Centre contre les manipulations mentales
- Formation: 1981; 45 years ago
- Founder: Roger Ikor
- Location: France;
- Website: ccmm.asso.fr

= Centre contre les manipulations mentales =

French anti-cult organization

The Centre contre les manipulations mentales or Centre Roger Ikor, widely abbreviated CCMM, is a French anti-cult association.

== History ==
The association was founded in 1981 by the writer Roger Ikor, winner of the Prix Goncourt in 1955, after the suicide of his son, a follower of Zen macrobiotics.

The CCMM was chaired from 1997 to 1998 by Alain Vivien. Before resigning to become president of the Interministerial Mission for the Fight against Sects (MILS), he hired his wife Patricia as executive director.
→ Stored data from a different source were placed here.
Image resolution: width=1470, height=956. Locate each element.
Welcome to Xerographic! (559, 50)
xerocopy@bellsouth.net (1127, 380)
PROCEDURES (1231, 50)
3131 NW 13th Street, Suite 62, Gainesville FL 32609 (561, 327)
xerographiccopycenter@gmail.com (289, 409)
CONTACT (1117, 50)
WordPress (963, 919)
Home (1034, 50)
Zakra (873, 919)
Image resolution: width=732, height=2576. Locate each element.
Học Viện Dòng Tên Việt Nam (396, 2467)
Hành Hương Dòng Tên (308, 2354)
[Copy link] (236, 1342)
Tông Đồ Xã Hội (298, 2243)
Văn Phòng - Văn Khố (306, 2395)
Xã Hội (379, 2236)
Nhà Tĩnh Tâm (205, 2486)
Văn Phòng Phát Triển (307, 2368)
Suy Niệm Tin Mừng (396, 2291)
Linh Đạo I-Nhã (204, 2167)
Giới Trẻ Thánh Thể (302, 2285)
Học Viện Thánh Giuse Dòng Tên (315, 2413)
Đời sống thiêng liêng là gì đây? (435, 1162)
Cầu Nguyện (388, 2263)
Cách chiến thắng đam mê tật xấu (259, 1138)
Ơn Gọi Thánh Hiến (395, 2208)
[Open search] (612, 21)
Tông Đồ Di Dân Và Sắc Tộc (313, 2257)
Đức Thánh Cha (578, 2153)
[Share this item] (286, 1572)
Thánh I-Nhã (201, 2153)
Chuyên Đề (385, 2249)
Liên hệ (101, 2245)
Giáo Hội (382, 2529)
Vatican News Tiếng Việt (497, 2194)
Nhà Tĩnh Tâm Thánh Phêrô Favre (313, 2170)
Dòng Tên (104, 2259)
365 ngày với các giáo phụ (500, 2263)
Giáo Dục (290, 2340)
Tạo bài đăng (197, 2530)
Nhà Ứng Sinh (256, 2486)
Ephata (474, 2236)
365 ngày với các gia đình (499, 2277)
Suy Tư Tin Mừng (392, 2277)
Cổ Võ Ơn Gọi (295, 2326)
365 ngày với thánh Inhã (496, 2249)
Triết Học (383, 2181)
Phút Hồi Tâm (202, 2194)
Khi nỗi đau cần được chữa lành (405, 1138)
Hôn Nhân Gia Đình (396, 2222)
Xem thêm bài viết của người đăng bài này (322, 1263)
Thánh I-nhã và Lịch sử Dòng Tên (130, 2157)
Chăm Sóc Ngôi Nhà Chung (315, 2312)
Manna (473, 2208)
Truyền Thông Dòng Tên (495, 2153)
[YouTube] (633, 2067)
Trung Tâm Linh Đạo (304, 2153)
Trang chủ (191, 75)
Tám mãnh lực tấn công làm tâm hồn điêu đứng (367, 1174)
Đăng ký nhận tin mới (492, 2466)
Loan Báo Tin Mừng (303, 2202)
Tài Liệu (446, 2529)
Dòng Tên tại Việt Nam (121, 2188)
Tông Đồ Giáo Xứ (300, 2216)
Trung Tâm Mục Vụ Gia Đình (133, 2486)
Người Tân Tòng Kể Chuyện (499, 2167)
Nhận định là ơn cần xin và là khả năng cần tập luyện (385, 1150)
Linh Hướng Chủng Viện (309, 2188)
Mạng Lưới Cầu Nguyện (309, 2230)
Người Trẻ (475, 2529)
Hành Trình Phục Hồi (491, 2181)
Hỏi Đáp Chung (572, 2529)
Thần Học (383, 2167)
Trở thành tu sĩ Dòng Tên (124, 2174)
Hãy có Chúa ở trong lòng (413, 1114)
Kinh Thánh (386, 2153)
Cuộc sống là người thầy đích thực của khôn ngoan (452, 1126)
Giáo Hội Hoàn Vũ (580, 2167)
Patricia Vivien had an important role in the CCMM, and eventually was said to have more power than the president.

== Criticism ==
The writings of CCMM are a source of information for organizations such as MIVILUDES. The CCMM was sometimes criticized, notably because of financial disclosure and the important role of Patricia Vivien when Alain Vivien was president of MIVILUDES, which led to collusion between the two associations.

Priest Jean Vernette criticized the association for the publication of its book entitled Dictionnaire des sectes which contains a list of cults, including some Roman Catholic groups.